Henrik Kalocsai

Personal information
- Born: 28 November 1940 Budapest, Hungary
- Died: 22 May 2012 (aged 71) Budapest, Hungary

Sport
- Sport: Track and field

Medal record
Representing Hungary
European Championships
| Bronze medal – third place | 1966 Budapest | Triple jump |
European Indoor Championships
| Silver medal – second place | 1967 Prague | Triple jump |
Summer Universiade
| Gold medal – first place | 1965 Budapest | Triple jump |

= Henrik Kalocsai =

Hungarian athlete (1940–2012)

Henrik Kalocsai (/hu/; 28 November 1940 - 22 May 2012) was a Hungarian athlete who specialized in the triple jump and long jump.

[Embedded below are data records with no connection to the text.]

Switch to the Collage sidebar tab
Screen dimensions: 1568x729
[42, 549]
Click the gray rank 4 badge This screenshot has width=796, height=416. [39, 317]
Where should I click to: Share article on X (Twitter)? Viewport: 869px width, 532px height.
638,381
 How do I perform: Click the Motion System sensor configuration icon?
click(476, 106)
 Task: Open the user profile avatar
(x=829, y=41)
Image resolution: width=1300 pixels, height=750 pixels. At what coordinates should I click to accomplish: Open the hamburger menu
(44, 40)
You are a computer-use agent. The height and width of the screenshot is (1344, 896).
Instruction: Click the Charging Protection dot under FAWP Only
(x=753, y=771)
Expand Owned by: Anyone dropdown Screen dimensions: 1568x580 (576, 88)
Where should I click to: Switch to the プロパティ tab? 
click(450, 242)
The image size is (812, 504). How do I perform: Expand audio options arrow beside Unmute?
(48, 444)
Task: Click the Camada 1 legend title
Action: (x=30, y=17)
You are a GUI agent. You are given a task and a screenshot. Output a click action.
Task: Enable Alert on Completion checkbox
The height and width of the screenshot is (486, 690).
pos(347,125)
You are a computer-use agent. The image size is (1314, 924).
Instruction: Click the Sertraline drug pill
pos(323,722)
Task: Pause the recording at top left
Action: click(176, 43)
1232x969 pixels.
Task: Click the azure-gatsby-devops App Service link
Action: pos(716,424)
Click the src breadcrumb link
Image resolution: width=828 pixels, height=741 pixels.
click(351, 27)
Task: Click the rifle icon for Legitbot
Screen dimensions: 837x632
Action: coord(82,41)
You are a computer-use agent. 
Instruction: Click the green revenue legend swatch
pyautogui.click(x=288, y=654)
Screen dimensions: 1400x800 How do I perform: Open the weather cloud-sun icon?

He won the gold medal at the 1965 Summer Universiade, the bronze medal at the 1966 European Championships and the silver medal at the 1967 European Indoor Games. He became the Hungarian triple jump champion in 1962, 1963, 1965, 1967, 1968, 1970, 1971 and 1973, rivalling with Drágán Ivanov, Zoltán Cziffra and Gábor Katona.

In the long jump he finished sixth at the 1970 European Indoor Championships. He became Hungarian long jump champion in every year from 1960 to 1971, except for 1964 and 1968 when Béla Margitics won. He also became indoor champion in 1974.